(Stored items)
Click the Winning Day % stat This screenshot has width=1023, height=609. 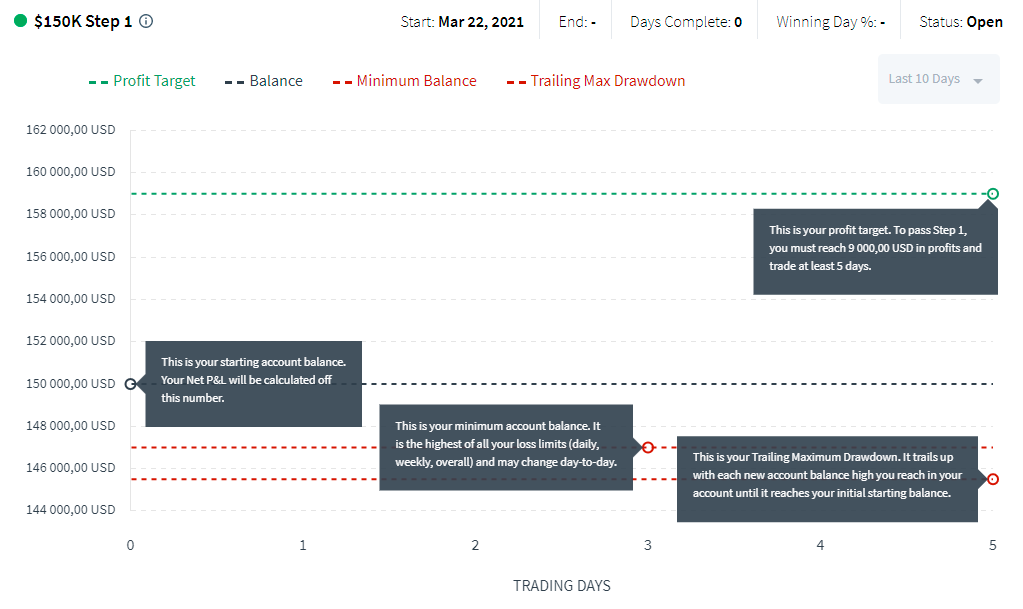pos(830,22)
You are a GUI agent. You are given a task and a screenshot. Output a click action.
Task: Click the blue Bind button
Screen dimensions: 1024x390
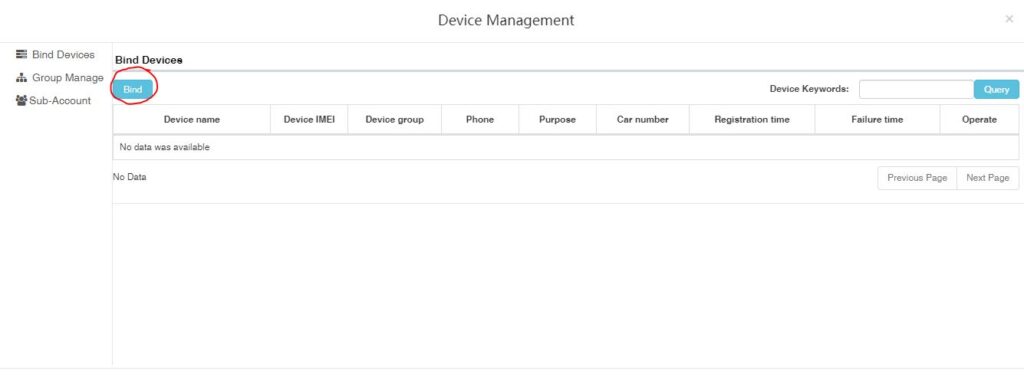133,89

◆ GOAL OF THE EXERCISE ◆
Using the records above, extract exactly and only the lines from the one with "You are a GUI" through the final line, inclusive, leaving out pictures.

◆ WRITTEN ANSWER ◆
You are a GUI agent. You are given a task and a screenshot. Output a click action.
Task: Click the blue Bind button
Screen dimensions: 1024x390
133,89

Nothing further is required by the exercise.